Task => Every line in the entries where "item" is found should be copied.

Records from a dataset:
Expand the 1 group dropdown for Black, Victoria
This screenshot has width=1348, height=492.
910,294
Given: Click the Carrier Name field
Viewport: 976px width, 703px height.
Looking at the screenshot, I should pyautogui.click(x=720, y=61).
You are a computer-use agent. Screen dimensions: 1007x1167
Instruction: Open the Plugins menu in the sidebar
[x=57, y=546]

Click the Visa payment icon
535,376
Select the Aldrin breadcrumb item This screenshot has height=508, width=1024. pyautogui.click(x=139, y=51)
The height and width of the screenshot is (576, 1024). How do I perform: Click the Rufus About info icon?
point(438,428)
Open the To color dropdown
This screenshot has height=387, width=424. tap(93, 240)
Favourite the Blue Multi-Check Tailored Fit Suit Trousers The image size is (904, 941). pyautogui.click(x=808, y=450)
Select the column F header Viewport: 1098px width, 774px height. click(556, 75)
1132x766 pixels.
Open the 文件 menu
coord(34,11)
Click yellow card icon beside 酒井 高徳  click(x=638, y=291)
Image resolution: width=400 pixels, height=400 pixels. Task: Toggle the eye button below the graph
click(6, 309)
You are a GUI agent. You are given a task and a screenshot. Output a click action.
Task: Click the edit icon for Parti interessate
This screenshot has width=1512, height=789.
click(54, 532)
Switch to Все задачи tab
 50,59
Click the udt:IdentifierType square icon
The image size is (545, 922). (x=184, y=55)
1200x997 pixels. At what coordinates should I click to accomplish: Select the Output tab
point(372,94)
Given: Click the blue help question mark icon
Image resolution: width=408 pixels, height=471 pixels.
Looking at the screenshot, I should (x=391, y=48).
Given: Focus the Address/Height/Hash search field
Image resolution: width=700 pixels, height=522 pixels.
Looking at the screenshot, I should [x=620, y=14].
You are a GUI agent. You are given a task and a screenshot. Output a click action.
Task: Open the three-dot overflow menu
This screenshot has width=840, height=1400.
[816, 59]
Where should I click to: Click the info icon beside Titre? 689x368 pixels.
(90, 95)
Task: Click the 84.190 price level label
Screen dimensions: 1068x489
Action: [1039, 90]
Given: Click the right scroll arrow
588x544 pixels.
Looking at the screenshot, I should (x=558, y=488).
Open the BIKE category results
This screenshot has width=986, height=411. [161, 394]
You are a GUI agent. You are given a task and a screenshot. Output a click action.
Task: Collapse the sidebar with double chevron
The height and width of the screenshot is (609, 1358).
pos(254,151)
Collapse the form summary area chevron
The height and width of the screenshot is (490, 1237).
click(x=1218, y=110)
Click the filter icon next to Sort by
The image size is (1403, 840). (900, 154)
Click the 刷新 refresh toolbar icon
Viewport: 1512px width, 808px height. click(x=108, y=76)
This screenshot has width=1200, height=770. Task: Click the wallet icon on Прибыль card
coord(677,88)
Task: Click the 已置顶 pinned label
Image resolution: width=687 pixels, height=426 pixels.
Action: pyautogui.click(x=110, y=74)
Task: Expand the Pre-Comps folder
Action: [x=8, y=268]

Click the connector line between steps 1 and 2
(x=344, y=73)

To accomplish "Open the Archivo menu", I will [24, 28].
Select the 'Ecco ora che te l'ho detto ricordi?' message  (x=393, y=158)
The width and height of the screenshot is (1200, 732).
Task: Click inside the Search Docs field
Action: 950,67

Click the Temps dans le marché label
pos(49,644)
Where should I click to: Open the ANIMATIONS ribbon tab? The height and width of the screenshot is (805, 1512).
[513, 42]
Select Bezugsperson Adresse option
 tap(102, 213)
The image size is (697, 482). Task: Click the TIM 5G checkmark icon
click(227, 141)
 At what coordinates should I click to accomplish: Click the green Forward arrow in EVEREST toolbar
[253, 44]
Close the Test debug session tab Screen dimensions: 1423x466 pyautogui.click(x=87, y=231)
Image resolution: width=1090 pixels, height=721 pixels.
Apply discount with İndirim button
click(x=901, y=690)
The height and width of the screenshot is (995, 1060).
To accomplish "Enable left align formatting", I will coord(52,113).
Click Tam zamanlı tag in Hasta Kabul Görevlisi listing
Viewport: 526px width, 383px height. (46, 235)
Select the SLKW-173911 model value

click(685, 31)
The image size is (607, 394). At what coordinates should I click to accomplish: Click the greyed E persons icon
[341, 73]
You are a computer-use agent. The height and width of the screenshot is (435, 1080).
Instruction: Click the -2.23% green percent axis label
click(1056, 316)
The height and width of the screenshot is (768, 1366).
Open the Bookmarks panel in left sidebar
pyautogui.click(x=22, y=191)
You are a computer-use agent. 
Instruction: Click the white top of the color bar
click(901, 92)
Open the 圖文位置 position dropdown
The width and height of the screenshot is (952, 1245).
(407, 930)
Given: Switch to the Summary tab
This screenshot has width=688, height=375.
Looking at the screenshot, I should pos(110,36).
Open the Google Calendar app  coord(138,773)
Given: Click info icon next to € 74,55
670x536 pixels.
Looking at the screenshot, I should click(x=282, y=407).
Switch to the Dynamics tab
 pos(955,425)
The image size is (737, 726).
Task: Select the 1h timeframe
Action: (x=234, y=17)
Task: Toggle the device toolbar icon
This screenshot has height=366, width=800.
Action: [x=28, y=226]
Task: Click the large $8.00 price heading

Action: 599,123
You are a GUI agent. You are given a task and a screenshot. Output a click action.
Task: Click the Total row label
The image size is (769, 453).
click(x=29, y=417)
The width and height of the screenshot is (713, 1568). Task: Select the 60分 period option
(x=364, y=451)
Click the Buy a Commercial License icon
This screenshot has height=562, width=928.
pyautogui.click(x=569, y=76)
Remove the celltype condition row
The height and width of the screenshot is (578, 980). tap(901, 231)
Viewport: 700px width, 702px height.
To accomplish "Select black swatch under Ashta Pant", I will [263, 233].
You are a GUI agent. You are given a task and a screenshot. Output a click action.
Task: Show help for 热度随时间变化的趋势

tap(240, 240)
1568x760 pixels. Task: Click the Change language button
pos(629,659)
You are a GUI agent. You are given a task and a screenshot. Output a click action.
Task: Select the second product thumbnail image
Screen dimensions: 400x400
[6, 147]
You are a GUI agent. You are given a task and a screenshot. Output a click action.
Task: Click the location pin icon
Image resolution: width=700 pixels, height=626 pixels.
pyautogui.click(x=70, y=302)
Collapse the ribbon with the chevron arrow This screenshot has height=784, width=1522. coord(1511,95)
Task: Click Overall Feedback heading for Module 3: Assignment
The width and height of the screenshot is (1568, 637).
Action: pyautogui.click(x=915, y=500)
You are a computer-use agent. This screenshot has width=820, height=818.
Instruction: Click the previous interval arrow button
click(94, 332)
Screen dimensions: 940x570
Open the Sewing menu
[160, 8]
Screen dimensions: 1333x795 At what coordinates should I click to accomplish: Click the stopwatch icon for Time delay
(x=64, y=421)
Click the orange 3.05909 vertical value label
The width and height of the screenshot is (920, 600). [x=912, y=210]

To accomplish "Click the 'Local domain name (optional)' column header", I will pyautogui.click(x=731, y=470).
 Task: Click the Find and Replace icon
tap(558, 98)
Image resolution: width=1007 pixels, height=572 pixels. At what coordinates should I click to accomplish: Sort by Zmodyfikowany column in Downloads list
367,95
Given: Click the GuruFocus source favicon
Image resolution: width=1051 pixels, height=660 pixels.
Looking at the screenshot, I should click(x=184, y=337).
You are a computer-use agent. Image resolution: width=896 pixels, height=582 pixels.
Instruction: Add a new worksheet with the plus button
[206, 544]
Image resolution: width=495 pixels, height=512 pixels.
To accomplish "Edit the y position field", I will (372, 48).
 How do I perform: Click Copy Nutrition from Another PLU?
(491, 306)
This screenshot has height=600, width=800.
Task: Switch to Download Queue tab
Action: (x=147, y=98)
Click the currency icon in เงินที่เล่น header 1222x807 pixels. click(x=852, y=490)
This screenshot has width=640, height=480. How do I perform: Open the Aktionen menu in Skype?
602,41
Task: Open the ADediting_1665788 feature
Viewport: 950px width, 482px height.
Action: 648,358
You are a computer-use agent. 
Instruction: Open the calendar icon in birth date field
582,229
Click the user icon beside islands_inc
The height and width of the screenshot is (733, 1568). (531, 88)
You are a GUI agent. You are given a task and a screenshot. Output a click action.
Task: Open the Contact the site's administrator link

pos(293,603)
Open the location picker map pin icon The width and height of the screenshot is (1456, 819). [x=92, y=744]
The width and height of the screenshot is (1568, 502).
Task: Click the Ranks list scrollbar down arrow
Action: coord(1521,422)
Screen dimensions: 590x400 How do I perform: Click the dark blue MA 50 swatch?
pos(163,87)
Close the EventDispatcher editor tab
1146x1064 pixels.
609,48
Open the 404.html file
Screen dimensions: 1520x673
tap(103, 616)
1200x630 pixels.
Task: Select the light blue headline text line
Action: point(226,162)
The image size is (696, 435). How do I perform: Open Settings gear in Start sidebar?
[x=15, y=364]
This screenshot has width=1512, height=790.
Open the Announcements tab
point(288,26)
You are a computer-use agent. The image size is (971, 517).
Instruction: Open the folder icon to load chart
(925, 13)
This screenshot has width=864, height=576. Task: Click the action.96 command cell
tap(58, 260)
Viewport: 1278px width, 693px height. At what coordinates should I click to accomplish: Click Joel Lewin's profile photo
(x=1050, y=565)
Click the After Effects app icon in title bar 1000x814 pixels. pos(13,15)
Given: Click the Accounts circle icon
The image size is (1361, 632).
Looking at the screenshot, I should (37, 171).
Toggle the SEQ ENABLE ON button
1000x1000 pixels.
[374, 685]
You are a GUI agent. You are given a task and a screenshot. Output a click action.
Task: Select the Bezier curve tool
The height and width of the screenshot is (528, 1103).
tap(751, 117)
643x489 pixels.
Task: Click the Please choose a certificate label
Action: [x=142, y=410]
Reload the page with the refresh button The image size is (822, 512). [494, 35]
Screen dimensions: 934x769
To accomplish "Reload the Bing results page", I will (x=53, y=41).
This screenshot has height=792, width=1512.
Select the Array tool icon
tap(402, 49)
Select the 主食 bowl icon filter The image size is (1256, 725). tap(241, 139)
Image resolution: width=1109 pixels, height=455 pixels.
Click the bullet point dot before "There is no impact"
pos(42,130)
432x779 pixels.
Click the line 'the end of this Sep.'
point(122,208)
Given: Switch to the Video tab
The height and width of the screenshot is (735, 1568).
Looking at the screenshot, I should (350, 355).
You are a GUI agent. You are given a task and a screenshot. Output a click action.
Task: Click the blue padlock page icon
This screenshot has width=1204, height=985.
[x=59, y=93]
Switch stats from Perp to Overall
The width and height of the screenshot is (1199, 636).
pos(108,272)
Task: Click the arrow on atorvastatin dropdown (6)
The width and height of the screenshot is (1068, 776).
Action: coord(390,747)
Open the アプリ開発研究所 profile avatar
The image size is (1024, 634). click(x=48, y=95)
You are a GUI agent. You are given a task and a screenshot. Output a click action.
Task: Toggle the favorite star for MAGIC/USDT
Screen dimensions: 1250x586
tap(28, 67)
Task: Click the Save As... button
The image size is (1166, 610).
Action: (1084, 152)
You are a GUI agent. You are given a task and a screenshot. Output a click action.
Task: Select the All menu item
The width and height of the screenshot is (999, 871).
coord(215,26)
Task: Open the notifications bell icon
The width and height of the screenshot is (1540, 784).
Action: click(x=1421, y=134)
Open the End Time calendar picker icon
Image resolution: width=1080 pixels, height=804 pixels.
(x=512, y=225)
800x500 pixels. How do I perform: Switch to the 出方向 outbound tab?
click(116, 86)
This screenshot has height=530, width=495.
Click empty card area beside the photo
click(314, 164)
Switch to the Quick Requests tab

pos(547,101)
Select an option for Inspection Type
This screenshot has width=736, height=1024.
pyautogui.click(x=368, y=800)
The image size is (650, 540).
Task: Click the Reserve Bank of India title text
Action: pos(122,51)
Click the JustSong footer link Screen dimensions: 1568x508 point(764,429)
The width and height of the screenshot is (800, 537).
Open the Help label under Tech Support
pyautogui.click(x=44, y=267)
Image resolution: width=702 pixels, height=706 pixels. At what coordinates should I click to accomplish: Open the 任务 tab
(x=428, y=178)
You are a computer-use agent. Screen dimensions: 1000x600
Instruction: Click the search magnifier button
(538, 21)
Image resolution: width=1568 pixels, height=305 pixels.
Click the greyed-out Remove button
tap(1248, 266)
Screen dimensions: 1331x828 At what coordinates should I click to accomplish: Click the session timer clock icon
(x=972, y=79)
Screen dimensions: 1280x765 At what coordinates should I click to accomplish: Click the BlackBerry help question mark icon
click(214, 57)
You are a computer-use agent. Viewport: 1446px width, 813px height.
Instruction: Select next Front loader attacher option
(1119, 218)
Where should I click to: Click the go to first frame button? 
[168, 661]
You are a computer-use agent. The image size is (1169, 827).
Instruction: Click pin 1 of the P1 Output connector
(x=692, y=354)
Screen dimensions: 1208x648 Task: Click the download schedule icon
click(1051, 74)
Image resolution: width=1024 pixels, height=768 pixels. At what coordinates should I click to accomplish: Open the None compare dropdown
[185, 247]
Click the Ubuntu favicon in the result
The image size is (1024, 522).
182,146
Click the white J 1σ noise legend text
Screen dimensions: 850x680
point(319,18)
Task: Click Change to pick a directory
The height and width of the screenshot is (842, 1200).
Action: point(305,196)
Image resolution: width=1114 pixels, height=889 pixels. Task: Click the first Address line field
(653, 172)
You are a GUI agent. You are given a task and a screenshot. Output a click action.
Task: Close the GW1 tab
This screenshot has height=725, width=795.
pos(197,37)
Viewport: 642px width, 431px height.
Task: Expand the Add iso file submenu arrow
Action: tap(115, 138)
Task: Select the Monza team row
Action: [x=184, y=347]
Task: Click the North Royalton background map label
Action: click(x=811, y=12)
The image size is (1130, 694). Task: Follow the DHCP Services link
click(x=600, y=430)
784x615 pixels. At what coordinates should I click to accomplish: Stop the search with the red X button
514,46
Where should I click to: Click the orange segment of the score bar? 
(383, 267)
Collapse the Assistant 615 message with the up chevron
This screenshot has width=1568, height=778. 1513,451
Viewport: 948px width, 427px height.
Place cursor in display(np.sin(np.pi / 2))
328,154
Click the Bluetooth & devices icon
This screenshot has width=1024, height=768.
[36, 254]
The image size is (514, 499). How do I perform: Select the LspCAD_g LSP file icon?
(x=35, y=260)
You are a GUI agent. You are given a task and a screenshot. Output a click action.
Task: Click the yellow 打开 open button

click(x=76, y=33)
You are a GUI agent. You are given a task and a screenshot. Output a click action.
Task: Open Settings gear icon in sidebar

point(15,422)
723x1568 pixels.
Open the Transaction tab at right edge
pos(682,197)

Answer space =>
Select the Aldrin breadcrumb item This screenshot has height=508, width=1024. pyautogui.click(x=139, y=51)
Task: Select the All menu item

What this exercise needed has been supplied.